猞猁对人类完全不构成威胁:没有任何已知的关于猞猁袭击人的记载。它专门捕猎孢子,而该物种近几十年来在英国的数量呈爆炸式增长。由于大量啃食植被而妨碍了人们试图重建森林的努力,猞猁也偏爱猎食梅花鹿:人类几乎完全没可能控制得住这个外来物种,因为它的藏身之处位于无法穿行的小树植被丛中。重新引人给猁这种猎食者的尝试能很好地契合于让我们的一些荒芜之地重新被森林覆盖的目标。猞猁需要地深林密的生活场所,因此对羊群和其他牲畜几乎不构成什么风险,因为后者作为农牧生产资料一般都会被限制在林地之外的场所活动。

第8段

On a recent trip to the Cairngorm Mountains, I heard several conservationists suggest that the lynx could be reintroduced there within 20 years. If trees return to the bare hills elsewhere in Britain, the big cats could soon follow. There is nothing extraordinary about these proposals, seen from the perspective of anywhere else in Europe. The lynx has now been reintroduced to the Jura Mountains, the Alps, the Vosges in eastern France and the Harz mountains in Germany, and has re-established itself in many more places. The European population has tripled since 1970 to roughly 10,000. As with wolves, bears, beavers, boar, bison, moose and many other species, the lynx has been able to spread as farming has left the hills and people discover that it is more lucrative to protect charismatic Wildlife than to hunt it, as tourists will pay for the chance to see it. Large-scale rewilding is happening almost everywhere — except Britain.

在最近去往Caimgorm山脉的一次旅途中,我听到若干位环境保护学家建议说:在20年之内猞猁就可以重新被放归到那里的野生环境中,如果树木回到了英国其他地区那些光秃秃的山上,这些大猫很快就会跟随而来。

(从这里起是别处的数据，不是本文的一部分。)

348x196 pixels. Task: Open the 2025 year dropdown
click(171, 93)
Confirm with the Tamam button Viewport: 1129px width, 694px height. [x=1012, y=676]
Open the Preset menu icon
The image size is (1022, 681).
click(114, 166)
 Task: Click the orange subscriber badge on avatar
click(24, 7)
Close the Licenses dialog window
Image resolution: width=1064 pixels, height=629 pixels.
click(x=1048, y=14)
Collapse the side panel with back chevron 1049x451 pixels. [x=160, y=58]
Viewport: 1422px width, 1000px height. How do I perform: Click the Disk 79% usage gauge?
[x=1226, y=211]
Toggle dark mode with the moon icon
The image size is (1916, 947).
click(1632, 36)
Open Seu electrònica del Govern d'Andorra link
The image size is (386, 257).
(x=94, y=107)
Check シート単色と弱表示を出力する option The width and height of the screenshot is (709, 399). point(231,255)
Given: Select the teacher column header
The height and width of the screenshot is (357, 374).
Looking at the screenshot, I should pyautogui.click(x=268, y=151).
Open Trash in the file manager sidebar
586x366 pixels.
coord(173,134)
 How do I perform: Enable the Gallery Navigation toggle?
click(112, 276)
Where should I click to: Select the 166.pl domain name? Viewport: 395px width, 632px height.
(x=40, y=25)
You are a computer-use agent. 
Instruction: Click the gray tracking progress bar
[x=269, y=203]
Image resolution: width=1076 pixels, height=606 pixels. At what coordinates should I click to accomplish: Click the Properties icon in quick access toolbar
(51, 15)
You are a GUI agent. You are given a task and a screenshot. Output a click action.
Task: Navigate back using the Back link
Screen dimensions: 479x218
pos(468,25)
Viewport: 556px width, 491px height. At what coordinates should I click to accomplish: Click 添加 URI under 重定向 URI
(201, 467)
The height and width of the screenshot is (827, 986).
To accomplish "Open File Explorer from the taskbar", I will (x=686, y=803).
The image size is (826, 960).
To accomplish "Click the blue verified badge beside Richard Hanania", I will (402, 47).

如果从任何欧洲其他地区的角度看来,这些建议都并没有什么非比寻常之处。猞猁目前已被重新放归到了Jura山脉、阿尔卑斯山脉、法国东部的Vosges 山脉和德国的Harz山脉各处,并且还在许多其他地方自行适应了环境。自1970年以来,欧洲猞猁的数量已经翻了三倍,达到了大约10000只。与狼、熊、河狸、野猪、野牛、驼鹿和许多其他物种一样,猞猁能够随着农耕活动退出山地区域而繁殖四散,并且人们也发现保护这些有魅力的野生动物要比猎捕它们更加有利可图,因为旅游观光客们会为有机会看到野生动物而付费。大规模的“重归乡野”活动正几乎无处不在地进行着-只除了在英国。

第9段

Here, attitudes are just beginning to change. Conservationists are starting to accept that the old preservation-jar model is failing, even on its own terms. Already, projects such as Trees for Life in the Highlands provide a hint of what might be coming. An organisation is being set up that will seek to catalyse the rewilding of land and sea across Britain, its aim being to reintroduce that rarest of species to British ecosystem: hope.

在这里,人们的态度才刚刚开始转变。环保学家们正开始接受和承认:原先那种老旧的储藏罐模式正在失败,即使以它自身的评判标准来看也是如此。诸如“高地上的生命之树”这样的项目预示着我们接下来有可能达成什么样的目标。已建立了一个组织来试图推进英国上下的土地和海域加快重归乡野进程,其目标在于将那个最为稀有的物种重新引入英国的生态系统中来:希望。